#### [Aim of the exercise]
When you restate the entries that follow, keep every word exactly and drop the pictures.

Records from a data source:
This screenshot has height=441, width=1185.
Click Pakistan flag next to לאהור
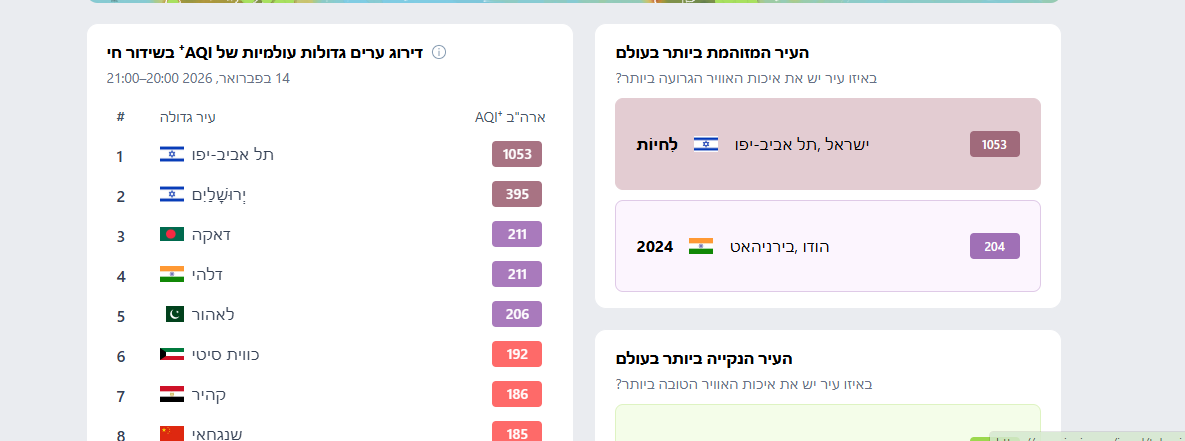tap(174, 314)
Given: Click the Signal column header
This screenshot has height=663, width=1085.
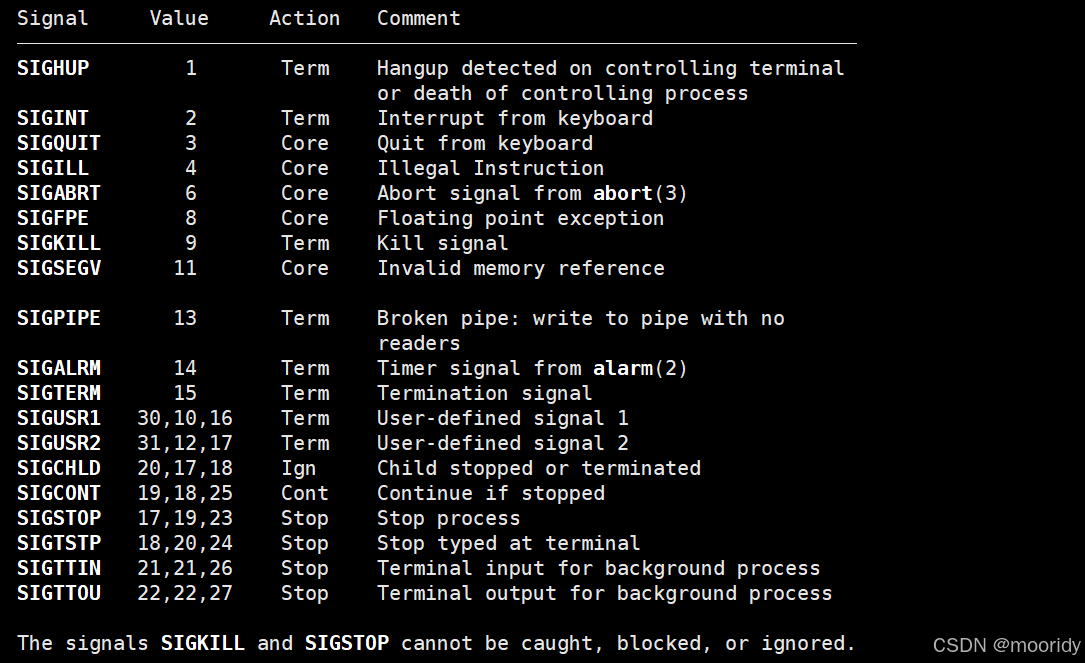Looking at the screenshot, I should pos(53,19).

#### [Answer below]
This screenshot has height=441, width=1185.
Click Pakistan flag next to לאהור
tap(174, 314)
Given: Click the Signal column header
This screenshot has height=663, width=1085.
Looking at the screenshot, I should pos(53,19).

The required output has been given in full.